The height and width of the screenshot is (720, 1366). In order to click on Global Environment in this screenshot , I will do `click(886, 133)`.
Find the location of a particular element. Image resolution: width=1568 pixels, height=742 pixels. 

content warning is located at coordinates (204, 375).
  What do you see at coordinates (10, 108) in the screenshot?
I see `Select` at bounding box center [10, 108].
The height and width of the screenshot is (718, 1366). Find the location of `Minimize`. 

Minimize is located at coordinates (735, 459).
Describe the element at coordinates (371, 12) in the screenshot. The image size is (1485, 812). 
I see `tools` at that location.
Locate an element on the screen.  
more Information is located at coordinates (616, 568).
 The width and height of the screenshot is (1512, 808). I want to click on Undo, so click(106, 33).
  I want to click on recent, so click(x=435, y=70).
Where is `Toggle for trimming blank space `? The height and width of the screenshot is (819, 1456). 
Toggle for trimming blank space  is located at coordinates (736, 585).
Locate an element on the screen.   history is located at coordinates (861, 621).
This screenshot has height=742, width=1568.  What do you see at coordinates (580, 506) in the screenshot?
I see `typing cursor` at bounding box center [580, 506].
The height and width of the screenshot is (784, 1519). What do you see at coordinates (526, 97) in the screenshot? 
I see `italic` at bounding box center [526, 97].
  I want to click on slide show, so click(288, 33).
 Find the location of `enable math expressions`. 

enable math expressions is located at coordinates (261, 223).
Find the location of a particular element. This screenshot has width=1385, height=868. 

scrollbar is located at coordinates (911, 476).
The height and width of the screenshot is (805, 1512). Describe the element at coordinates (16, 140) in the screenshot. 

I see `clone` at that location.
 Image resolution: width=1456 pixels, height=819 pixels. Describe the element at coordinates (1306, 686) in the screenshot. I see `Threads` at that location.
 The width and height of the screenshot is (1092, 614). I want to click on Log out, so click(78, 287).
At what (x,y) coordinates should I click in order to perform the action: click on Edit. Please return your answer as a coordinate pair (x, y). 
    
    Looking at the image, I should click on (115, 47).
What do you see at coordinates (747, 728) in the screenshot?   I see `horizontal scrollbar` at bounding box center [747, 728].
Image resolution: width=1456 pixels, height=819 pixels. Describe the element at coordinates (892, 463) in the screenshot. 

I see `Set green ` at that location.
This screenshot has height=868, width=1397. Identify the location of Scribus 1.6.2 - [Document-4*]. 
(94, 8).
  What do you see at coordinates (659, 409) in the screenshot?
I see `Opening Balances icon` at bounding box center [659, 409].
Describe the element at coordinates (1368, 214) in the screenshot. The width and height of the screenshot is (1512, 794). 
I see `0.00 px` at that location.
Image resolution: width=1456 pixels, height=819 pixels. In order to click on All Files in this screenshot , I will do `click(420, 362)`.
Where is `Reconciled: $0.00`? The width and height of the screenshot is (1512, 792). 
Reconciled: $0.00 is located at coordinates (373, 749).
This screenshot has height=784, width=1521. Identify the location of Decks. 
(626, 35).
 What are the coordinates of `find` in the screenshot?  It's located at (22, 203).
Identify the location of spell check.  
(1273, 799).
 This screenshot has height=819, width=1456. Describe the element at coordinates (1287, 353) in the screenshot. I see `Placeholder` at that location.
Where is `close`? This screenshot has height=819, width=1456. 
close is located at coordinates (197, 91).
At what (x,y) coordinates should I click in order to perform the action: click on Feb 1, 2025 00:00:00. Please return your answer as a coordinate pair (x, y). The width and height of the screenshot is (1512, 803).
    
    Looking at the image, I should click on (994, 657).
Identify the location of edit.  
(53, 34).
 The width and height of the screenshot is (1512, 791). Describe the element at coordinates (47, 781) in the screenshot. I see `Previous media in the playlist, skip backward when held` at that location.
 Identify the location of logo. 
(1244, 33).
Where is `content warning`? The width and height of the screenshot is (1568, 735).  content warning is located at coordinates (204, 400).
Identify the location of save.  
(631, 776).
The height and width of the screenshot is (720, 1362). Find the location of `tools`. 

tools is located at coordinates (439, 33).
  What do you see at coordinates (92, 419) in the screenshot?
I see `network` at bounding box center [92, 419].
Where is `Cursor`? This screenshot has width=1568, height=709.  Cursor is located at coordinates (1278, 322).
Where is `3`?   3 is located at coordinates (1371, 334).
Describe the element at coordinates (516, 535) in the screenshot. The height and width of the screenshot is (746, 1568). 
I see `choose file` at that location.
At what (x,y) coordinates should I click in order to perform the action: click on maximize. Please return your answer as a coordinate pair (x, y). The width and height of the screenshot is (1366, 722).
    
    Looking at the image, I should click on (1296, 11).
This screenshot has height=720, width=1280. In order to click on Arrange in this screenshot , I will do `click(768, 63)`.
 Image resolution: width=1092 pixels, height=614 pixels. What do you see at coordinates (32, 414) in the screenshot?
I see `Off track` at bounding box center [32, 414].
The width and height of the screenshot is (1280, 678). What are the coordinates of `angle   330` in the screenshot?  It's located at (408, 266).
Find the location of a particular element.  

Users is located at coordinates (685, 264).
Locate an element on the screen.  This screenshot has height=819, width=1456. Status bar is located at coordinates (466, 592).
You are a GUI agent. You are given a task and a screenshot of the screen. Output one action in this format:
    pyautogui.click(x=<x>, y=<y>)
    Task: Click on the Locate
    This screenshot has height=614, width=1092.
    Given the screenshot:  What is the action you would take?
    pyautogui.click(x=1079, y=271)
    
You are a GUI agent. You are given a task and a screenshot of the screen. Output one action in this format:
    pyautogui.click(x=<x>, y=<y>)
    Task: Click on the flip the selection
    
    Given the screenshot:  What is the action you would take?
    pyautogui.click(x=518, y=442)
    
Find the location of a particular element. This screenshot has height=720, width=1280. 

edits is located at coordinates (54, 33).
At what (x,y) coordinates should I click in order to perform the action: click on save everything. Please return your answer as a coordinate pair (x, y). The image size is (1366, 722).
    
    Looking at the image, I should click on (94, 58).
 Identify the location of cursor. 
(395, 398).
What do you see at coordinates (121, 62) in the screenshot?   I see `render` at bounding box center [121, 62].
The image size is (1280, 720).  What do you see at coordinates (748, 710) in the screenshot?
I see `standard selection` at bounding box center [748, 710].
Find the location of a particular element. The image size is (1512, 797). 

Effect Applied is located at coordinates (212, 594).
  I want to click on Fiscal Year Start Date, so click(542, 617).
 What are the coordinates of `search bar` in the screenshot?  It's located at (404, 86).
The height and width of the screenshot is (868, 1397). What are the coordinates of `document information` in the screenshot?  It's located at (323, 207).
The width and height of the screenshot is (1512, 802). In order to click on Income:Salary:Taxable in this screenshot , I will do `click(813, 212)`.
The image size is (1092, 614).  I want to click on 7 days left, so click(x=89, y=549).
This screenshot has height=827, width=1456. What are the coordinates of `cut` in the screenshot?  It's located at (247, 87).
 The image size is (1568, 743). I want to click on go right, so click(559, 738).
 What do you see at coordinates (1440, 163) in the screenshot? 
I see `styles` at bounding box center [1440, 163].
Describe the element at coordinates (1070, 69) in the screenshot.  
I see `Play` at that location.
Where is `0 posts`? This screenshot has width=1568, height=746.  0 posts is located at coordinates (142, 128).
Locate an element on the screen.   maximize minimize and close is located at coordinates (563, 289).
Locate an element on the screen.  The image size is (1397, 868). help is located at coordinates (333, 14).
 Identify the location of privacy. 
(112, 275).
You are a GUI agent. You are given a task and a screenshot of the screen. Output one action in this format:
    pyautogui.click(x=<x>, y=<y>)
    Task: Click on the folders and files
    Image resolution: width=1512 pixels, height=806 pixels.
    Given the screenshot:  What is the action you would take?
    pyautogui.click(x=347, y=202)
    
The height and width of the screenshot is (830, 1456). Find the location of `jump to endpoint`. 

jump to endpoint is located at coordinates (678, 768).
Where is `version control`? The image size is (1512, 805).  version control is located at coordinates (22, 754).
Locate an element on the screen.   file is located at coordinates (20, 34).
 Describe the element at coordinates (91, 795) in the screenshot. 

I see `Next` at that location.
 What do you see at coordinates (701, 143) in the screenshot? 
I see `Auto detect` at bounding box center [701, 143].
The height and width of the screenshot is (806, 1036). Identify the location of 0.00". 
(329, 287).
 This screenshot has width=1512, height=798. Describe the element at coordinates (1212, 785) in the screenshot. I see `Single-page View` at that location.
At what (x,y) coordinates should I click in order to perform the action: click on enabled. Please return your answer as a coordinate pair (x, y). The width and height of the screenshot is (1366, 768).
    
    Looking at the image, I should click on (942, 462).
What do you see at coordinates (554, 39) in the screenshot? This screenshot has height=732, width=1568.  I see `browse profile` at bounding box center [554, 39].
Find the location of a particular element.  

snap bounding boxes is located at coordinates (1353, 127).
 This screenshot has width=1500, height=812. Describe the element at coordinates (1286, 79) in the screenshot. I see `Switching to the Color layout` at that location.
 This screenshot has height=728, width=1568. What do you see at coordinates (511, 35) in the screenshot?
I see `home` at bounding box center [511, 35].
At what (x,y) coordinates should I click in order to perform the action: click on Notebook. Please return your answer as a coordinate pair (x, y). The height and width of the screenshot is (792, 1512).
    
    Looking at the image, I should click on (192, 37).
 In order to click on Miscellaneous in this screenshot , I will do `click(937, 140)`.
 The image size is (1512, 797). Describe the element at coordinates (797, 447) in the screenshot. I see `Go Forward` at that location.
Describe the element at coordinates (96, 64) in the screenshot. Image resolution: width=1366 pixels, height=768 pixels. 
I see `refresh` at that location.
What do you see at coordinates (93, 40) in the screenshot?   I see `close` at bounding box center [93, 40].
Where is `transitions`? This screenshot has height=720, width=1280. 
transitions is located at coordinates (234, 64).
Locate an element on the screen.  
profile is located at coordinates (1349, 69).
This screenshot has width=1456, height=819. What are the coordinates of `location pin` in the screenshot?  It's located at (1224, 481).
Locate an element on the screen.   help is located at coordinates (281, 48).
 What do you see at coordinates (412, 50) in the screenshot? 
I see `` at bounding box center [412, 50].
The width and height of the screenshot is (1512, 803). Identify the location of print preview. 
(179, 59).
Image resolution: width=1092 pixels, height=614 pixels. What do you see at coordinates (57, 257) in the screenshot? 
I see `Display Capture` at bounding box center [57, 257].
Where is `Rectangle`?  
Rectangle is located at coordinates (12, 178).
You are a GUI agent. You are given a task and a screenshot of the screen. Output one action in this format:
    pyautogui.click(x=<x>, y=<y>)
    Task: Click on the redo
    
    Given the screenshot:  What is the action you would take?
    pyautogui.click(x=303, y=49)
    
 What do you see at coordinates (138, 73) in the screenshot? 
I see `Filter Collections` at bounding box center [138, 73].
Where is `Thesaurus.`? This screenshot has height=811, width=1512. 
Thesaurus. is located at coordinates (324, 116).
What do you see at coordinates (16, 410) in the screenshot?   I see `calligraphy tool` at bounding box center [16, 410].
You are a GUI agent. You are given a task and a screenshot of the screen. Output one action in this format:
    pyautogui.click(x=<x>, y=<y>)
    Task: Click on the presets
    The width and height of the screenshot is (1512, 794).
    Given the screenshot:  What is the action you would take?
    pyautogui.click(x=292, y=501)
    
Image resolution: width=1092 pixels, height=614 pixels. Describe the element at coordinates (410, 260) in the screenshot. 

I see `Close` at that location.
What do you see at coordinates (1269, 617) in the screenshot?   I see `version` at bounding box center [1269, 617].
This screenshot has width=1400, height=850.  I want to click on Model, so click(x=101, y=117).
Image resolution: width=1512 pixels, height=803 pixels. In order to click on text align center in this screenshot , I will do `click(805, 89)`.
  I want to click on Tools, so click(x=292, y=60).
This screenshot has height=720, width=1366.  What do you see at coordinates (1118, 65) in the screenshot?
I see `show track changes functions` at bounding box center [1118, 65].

---------------

§ **Challenge**:
Edit the listing lines from the one containing "element. This screenshot has height=720, width=1280." through the one containing "edits is located at coordinates (54, 33).", replacing "particular" with "specific" and keeping everything else the same. Return only those lines.

§ **Result below**:
Find the location of a specific element. This screenshot has height=720, width=1280. 

edits is located at coordinates (54, 33).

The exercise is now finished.